And so there seem to exist two worlds: the online and the physical. And for me at least it seems a pre-occupation with one, the more convenient perhaps, is affecting the other. You may be shaking your head at whatever device you are reading from but these kinds of questions are going to play out all around us, all of us, even if you grew up in a world devoid of social media and cyber bullying and googling things you didn’t understand. Yes the internet allows a sharing of information that has never been available before. A way of expressing ideas and opinions not tethered to bits of paper and being in one exact place at one exact time. Would you be digesting this text If it weren’t for the internet? It’s a fantastic thing. But I wonder if it is starting to become the product itself and the reality itself as opposed to the tool. Recently I brought a couple of zines into the cafe in which I work. We have a small collection of print material for people to browse whilst having a cake/coffee/tea/whatever. In showing the new titles to my colleague, I was interested to notice that before reading a page she was sharing this new addition to our magazine collection on her Instagram story. I couldn’t help thinking that this was odd - what if Grub was actually a fanzine dedicated to some kind of Donald Trump x Tilda Swinton bedroom action? I mean it quite obviously isn’t (can you imagine that document), and I had already talked it up quite a lot, but it sparked something of a realisation in me. Before starting sequencing or before starting to eat you have to document first! Social media first! Instagram first! There is excitement online and there is an excitement to share. But what of the actual event? The reading? The item? The sequence? I’m not even being critical of social media and this relatively young online second-world but I am observing - interested, and slightly anxious. I’m all for using the internet to celebrate things, to document things, to promote things… but when did this celebration start to over-take the actual experience? The THING should come before the SHARING of the thing. And personally, in my own ‘practice’, it seems to be slipping the other way.

Thoughts?
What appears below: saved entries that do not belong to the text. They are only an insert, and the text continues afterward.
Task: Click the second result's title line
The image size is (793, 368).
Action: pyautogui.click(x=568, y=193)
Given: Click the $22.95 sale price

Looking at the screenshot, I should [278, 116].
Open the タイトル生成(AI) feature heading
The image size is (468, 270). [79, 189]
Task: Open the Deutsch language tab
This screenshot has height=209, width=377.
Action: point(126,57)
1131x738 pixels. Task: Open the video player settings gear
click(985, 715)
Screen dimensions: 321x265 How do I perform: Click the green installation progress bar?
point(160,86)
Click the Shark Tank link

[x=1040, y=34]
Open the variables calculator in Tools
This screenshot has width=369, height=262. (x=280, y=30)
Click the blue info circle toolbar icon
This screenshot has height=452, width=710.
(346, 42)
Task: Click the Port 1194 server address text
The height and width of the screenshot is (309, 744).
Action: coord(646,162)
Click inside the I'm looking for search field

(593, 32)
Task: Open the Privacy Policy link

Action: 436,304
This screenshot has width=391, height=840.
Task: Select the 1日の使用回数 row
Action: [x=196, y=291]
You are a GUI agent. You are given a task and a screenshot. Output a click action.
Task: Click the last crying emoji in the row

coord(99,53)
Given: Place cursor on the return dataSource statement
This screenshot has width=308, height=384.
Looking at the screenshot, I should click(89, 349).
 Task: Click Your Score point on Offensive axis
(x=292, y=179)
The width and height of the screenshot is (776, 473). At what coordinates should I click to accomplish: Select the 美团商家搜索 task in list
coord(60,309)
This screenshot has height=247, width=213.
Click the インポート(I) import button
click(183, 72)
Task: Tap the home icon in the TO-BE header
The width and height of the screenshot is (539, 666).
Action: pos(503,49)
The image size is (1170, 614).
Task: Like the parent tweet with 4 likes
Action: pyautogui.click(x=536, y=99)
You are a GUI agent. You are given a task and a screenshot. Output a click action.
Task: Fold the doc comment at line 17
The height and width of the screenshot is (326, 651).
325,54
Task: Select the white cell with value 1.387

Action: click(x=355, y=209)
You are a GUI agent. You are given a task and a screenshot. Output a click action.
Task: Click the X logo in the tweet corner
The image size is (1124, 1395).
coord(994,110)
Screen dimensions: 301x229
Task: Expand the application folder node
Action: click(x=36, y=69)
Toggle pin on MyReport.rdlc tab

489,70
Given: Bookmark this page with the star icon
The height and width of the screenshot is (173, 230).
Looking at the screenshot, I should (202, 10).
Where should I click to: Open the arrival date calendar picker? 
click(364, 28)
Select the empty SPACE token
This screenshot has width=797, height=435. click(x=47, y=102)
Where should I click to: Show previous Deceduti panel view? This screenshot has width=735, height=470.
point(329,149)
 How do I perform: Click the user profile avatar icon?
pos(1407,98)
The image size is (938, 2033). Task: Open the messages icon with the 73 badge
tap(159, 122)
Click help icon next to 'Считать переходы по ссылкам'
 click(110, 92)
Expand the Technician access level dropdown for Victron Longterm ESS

Does anybody else notice that generally speaking we seem to be concerned primarily with the documentation of ‘events’ (in the loosest term: things, work, art, fun) than the actual doing?

And why is that?


Things to look at/listen to that are relevant to these ideas:

Culture Laser: I Wish I Was Lonely

3 years too late discovering this podcast which is a shame because it is a fantastic resource. This episode is from 2014 and features an interview with Hannah Jane Walker and Chris Thorpe, the creators of ‘I Wish I Was Lonely’ - a participatory performance encouraging audiences to reflect on usage and dependency upon mobile phones.

Dear young photographer: ‘Shoot lots of pictures. Be a doer, not a chatter’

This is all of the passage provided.